ショート サイン会
表紙を開き、その真っ白な部分にマジックペンを走らせる。目の前の女性は嬉しそうにその軌跡を追うので、ついつい名前を書いてあげようかと提案する。しかし、名前はいいんです、先生のサインが貰えるだけで十分なので、と返されてしまった。
ははあ、随分と謙虚な人なんだなあ、などと思っていると次から次に断られる。確かに、不特定多数の前で名前を言うのには抵抗があるのだろうが、約8割が無記名を希望していた。
書店の店員に聞いてみると、最近は多いんですよね、とどこか煮え切らない返答をする。
自宅へと帰り、ネットで自分の本の売れ行きやレビューなどを読んでいる時だった。検索結果に最新刊の文字と最近流行りのフリマサイトの名前を見つけ、ついついリンクをクリックしてしまった。

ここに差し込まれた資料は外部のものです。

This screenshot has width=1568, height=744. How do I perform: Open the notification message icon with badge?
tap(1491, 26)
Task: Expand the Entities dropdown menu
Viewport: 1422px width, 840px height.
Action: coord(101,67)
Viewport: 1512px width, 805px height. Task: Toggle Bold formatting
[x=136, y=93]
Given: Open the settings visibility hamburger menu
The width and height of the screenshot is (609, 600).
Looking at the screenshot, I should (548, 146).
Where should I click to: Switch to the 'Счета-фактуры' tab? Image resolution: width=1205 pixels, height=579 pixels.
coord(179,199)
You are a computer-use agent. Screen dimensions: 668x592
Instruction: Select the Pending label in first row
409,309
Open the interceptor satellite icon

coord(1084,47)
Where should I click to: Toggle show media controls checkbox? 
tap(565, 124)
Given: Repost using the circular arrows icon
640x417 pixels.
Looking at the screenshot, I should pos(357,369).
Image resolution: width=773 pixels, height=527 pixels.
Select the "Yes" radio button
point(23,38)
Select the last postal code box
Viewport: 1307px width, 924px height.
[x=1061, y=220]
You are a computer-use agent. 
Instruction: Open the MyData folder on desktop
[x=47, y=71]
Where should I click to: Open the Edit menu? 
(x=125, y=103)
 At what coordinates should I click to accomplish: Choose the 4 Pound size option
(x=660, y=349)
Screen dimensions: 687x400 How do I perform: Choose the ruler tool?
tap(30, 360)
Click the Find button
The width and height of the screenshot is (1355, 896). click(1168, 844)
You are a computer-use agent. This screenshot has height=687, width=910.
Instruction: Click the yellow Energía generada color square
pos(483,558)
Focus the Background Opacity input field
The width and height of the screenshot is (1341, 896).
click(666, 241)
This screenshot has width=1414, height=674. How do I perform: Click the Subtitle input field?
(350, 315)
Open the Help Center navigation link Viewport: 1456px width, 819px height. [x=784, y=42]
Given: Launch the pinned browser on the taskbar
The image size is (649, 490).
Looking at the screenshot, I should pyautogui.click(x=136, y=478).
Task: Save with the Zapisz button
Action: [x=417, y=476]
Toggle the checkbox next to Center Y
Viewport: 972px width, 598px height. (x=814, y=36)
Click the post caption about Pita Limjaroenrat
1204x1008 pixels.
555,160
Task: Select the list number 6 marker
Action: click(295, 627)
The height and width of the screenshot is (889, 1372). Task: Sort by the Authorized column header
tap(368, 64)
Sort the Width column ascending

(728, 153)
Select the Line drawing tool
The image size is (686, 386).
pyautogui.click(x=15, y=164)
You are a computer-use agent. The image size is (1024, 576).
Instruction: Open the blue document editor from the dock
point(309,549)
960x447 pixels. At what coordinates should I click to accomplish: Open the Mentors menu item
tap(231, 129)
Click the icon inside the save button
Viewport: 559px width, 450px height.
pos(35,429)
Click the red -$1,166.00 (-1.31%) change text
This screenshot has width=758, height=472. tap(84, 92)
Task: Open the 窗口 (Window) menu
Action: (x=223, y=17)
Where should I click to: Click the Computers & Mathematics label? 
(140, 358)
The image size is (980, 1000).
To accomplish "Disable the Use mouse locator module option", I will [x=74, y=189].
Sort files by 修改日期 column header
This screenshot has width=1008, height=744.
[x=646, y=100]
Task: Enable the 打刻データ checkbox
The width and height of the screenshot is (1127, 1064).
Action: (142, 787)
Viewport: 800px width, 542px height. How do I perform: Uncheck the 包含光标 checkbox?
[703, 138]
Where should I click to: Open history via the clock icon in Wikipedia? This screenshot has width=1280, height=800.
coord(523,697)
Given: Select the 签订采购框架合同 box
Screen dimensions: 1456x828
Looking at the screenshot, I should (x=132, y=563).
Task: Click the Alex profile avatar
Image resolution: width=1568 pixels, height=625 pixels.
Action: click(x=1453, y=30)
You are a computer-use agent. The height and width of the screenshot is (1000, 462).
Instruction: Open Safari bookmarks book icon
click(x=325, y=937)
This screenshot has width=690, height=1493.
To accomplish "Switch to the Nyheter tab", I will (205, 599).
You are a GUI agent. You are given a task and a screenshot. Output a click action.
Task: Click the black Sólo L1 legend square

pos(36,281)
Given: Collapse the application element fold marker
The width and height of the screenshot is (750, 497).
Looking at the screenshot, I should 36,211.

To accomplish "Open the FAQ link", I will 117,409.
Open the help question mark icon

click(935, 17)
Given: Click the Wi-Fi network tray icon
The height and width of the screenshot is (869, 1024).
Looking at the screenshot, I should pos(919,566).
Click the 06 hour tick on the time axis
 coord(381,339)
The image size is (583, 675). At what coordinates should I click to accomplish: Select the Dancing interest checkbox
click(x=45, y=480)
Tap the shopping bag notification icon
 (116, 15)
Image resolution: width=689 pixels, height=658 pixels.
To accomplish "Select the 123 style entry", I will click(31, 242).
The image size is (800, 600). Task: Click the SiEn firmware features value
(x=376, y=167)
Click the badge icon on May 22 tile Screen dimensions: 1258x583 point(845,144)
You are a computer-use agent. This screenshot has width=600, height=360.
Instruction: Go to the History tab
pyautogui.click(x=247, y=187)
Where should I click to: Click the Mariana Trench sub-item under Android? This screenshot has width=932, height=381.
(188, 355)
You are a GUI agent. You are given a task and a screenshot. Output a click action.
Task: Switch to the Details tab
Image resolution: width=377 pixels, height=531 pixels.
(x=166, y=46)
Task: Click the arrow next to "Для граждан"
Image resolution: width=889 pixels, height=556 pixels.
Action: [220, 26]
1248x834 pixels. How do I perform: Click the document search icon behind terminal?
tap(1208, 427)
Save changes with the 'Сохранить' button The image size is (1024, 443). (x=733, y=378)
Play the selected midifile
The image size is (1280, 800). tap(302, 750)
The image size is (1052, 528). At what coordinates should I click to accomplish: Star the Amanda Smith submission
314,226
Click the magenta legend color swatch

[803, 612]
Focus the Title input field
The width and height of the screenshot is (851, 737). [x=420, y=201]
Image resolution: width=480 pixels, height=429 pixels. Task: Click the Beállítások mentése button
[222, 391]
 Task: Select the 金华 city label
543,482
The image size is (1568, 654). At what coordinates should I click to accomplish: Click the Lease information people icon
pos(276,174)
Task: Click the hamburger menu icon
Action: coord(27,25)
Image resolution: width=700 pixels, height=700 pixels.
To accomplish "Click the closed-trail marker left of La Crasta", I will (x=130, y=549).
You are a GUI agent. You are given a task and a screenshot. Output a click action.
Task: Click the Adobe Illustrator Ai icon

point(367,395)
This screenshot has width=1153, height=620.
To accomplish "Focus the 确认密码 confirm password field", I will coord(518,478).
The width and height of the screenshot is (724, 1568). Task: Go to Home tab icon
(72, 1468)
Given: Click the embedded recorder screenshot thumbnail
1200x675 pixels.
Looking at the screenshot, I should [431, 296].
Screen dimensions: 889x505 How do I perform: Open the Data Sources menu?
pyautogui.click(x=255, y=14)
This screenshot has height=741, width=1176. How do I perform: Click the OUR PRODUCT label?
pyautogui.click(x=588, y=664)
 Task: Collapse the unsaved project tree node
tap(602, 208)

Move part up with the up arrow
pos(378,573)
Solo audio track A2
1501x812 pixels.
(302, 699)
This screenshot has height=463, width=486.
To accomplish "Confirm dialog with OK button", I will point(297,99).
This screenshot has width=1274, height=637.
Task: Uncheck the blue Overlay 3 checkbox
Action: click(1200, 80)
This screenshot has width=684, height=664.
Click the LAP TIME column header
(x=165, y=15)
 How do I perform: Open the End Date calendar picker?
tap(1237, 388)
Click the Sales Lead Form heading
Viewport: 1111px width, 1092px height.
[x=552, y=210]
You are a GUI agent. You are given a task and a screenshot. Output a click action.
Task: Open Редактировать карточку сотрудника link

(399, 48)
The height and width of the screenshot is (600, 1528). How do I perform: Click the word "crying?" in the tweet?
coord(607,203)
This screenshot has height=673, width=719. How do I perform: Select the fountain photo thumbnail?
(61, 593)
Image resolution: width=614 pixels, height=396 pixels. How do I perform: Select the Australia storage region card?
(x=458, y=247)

「話題の小説家のサイン入り、新品・美品」と書かれたその下を覗くと、価格はひぃ、ふぅ、本の値段のおおよそ5倍が付けられている。まさか、と思いいくつか調べてみると、過去にサイン会を行ったものが結構出回っていて、知っている作家のものも数多く出品されていた。
先程見ていた、自分の本のページを開き直し、よーく観察した。画面の拡大方法がよく分からないので虫眼鏡でじーっと見ていると、サインの隅に点が打ってある。何冊にもサインして疲れてしまい、後半は何度かマジックペンを落としてしまった。恐らくその時に付いたものの一冊なのだろう。
おのれ、読まないどころか金稼ぎに使おうというのか。久しぶりの怒りに身を震わせながら、今書いている小説を数時間で仕上げ、編集へと電話をかけた。
あとがきの部分にわざわざ一行書いた。
「サインが欲しい方に限ります」
このページ以外にはサインしないと会場に立て札を立ててもらい、ファンもそれには反抗しなかったようだ。
翌日、再びサイトを訪れると、やはり出品されていた。
「話題の勘違い小説家のサイン入り、新品・美品」
なに? 俺が勘違いだと?
そこまで言われて黙ってられるか、次のサイン会はいつだと電話で確認する。明日、別の会場でやりますと聞き、策を練った。
人数を限定して、犯人を特定してやろう。
会場には思ったよりも人が押し寄せていて、列を作っていた。片っ端からサインしていくと、思っていたよりも早めに100冊分のサインが終わった。
ふふふ、どうだ。これならオマエも困るだろう。
申し訳ありません、と店員が謝りながら、サインを貰えなかったファンを帰していく。先着順というのはさすがにやりすぎたかもしれない。
帰るなりパソコンを起ち上げサイトを確認する。ははは、今日のは二段仕込み、気付かずに出品していることだろう。
元よりサインは丁寧にする方ではない。少しぐらい読めれば後は分かるだろう、とぐにゃぐにゃ走らせているようなものだ。
人数をカウントしていて、最後の文字に数字を隠していた。これでどの人物かが特定出来る。
新着の出品一覧にある自分の本をクリックする。
「話題の勘違い小説家、痛恨のミスとサイン入り、100名限定品・美品」
何? どういうことだ。
画像を虫眼鏡で観察すると、やられた、と声を上げてしまった。肝心の部分が付箋で隠されている。これでは何人目に書いたものなのか分からない。しかし、この出品者の物を買った場合にはどうなるのだろうか。
価格を見ると、普段コイツの付けている5倍、本の値段からすると25倍もの価格が設定されている。
こんなヤツに払う金などはない。冷静に、次の策を考える。
翌日、新幹線で移動した後のサイン会。今日は本にサインしないと看板に書き、立てた。
持参した色紙やノートの切れ端、なぜかサッカーボールなどもあったが書けるものには書いた。
中には着ているTシャツや腕に書いてくれというものもあったが、洗ったら落ちてしまうではないかと問うと、いえ、これでいいんですと笑顔で返される。
帰りの新幹線の中。慣れないスマホ操作でサイトを確認すると、出品されていなかった。
そうだろう、本に書いて無ければ売れないだろう。小説家のサイン入りサッカーボールなど、胡散臭くて誰も買うまい。
ようやく勝った。
自宅に帰るなり買っておいたシャンパンを開け、一人虚しく酔いつぶれて、久しぶりにぐっすりと寝た。
翌朝のニュースで目が覚めた。どうやらテレビを点けっぱなしにしていたようだ。殺人がどうとか不祥事がどうとか、そういうニュースが流れていく。
「次のニュースです。最近話題のフリマアプリで一瞬出品されたものが――」
画面を見ると、それは肌色をしていた。もう、サインは書くまい。